При этих условиях должностные лица, заведовавшие финансами, должны были играть все более видную роль в управлении государством. Это наиболее характерным обра­зом обнаруживается в том, что демократия в этой области, и только в ней одной, отступила от принципа ежегодного за­мещения государственных должностей. Так, в Афинах маги­страты, заведовавшие кассою, из которой производилась вы­дача пособий народу, избирались каждый раз на четыре го­да, причем срок их службы начинался с Великих Панафиней, которые праздновались в третьем году каждой олимпиады тотчас после середины лета. Когда незадолго до сражения при Херонее была учреждена должность военного казначея, то и для нее установили четырехлетний срок от одних Пана­финей до других и при этом отказались даже от принципа коллегиальности, поручив заведование военной казною од­ному должностному лицу.

Вместе с тем финансовое искусство развилось в особую отрасль политической деятельности. Уже Клеон и Клеофонт достигли в этой области крупных успехов; Агиррий, кото­рый сам в течение многих лет стоял во главе компании от­купщиков таможенного сбора, был, вероятно, первым спе­циалистом финансового дела, достигшим руководящего по­ложения в Афинах. Его племянник Каллистрат также был замечательным финансистом; он организовал финансовое управление Второго Афинского морского союз[6], и податная реформа, произведенная в Аттике в архонтство Навсиника, также, по всей вероятности, была в значительной степени делом его рук; даже как изгнанник он обнаружил в Македо­нии замечательные финансовые способности. Но величай­шим финансовым гением, какого произвели Афины, был, без сомнения, Эвбул, который после союзнической войны спас Афины от банкротства и снова привел финансы в цветущее состояние. Исключительно эти заслуги и доставили ему пер­вое место в государстве, потому что он не был ни выдаю­щимся оратором, ни знатоком военного дела, так что нико­гда не занимал должности стратега. Достойным его преем­ником был Ликург, который после Херонейской битвы пре­образовал финансовое управление государства, причем ему, впрочем, далеко не пришлось бороться с такими трудностя­ми, как некогда Эвбулу. Наконец, ученик Аристотеля Деметрий из Фалер замыкает собою ряд великих финансистов Афин.

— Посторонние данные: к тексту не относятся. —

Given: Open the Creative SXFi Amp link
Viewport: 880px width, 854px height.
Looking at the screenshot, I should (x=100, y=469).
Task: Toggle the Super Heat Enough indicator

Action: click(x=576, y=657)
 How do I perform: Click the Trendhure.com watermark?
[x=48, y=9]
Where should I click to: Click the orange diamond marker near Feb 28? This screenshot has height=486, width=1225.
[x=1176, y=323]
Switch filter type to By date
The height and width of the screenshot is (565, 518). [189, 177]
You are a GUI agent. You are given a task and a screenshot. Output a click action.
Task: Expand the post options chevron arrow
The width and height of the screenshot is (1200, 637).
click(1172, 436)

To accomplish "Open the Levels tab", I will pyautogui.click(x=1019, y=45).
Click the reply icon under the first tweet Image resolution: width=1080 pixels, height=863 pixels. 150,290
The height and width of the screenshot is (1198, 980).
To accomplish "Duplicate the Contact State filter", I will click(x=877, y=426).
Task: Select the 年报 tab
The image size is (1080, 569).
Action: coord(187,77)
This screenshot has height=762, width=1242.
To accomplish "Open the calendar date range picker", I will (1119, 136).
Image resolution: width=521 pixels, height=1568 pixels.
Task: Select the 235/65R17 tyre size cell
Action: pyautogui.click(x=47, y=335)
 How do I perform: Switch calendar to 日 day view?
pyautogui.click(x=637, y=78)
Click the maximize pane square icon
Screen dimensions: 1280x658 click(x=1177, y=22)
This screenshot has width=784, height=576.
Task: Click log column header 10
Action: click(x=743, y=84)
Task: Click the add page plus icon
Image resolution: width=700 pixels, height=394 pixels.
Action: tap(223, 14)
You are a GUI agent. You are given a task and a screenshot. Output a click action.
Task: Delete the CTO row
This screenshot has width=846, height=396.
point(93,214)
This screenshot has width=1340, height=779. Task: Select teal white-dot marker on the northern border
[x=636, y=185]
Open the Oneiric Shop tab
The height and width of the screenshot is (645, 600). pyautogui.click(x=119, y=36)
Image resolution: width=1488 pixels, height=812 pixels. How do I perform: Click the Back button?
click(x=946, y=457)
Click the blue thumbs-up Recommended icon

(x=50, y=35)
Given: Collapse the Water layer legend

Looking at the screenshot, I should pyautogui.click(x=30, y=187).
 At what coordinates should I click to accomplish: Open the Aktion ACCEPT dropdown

В этот же период начинается и теоретическая разработ­ка финансового дела, хотя в большинстве случаев она оста­ется крайне дилетантской. Таков особенно сохранившийся под именем Ксенофонта трактат „О государственных дохо­дах", написанный около середины IV столетия; он не содер­жит ни одной мысли, которая могла бы быть осуществлена на практике. Правда, еще гораздо ниже стоит 2-я книга псев­доаристотелевой „Ойкономии", составленная приблизитель­но в начале III века; она не содержит ничего более, кроме описания всевозможных, подчас очень насильственных, мер к устранению финансовых кризисов. По вложенному в нее духовному содержанию она немногим отличается от „Стратегем" Полиэна или от тех сборников чудесных историй, которые приписывались Аристотелю и Антигону из Кариста.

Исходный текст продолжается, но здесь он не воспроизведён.